Starting in 2018, college football recruits have had the opportunity to sign their letters of intent in December, instead of the first Wednesday in February, which had been widely known as National Signing Day.
Since then, it seems like the majority of recruits make their commitments official in December. The fanfare is a bit lighter as it’s a busy time in the sports calendar — NFL, NBA, NHL, plus college football and basketball all going on right now—compared to the February date.
Nevertheless, this is an interesting signing day for UConn football. New head coach Jim Mora did not have a ton of time to put his recruiting class together. His hire was announced on November 11 and since then, I imagine he’s been hard at work on the recruiting trail, given how important it is in college football.

_ _ _

**INSTRUCTION**
Reproduce verbatim the portion of the passage on college football's December signing day that opens with the words "Since then, it" and closes with "in college football.".

**DATASET**

_ _ _

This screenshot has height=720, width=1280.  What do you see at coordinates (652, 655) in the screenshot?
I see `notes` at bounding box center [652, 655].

_ _ _

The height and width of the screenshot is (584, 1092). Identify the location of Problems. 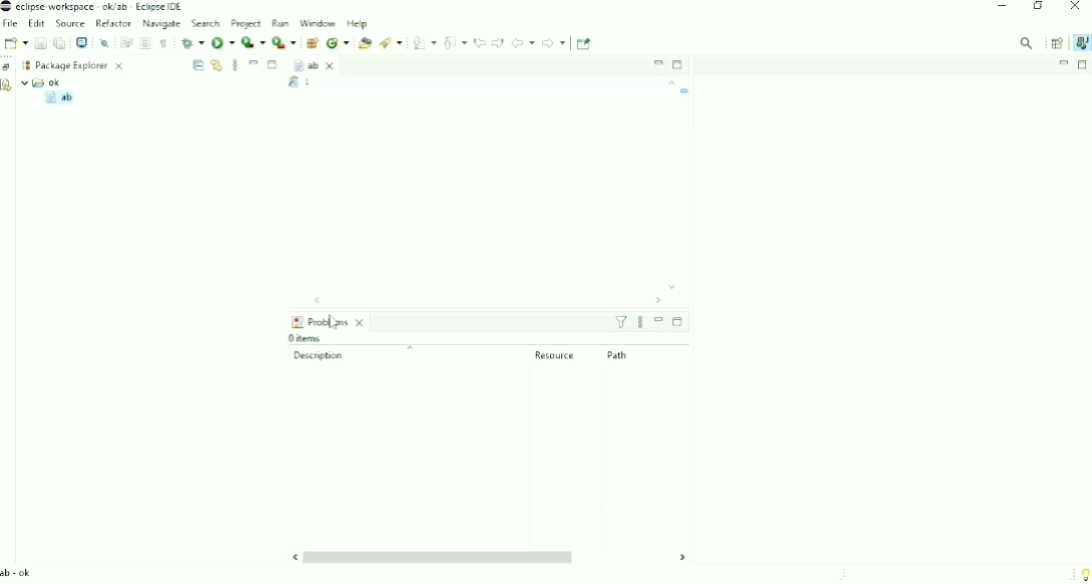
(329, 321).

_ _ _

**FULL SOLUTION**
Since then, it seems like the majority of recruits make their commitments official in December. The fanfare is a bit lighter as it’s a busy time in the sports calendar — NFL, NBA, NHL, plus college football and basketball all going on right now—compared to the February date.
Nevertheless, this is an interesting signing day for UConn football. New head coach Jim Mora did not have a ton of time to put his recruiting class together. His hire was announced on November 11 and since then, I imagine he’s been hard at work on the recruiting trail, given how important it is in college football.